Cette contribution au thème de la journée d’étude : “La question de l’observateur dans les approches systémiques” permet de mettre en lumière les biais introduits par le facteur temps lorsqu’on étudie les relations entre les plantes et les sociétés humaines, en particulier concernant leur propriétés pharmaceutiques.

Lorsque l’on s’intéresse à l’objet d’étude de la botanique, les plantes, on fait d’emblée deux constats :
1/ La perte du savoir autour de la botanique et des usages des plantes dans les sociétés modernes occidentales est rapide et réelle depuis la fin de la deuxième guerre mondiale et l’avènement de la pharmacie moderne.
2/ L’étude des rapports entre les sociétés humaines et les plantes évolue avec les nouvelles technologies et on constate l’émergence de nouvelles façons de pratiquer l’ethnobotanique, avec l’apparition des méta-analyses et l’arrivée de méthodes systémiques. Ces changements s’accompagnent de nombreux questionnements sur la place du chercheur et de l’observateur dans ces disciplines mêlant sciences exactes et sciences humaines.
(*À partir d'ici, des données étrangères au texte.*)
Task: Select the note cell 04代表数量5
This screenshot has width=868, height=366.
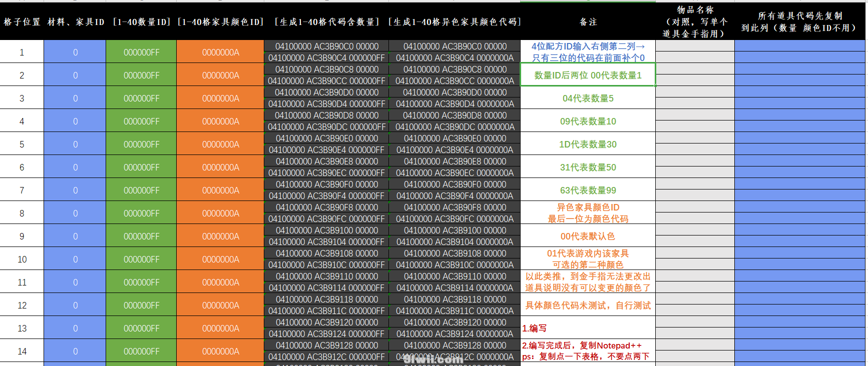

Dans cette communication, nous nous interrogerons sur les conséquences de ces évolutions dans notre rapport à la pratique de l’ethnobotanique. Le syndrome de la référence changeante ou « amnésie écologique » est un concept qui relève au départ de la biologie de la conservation, mais il semble qu’il puisse s’appliquer à l’ethnobotanique.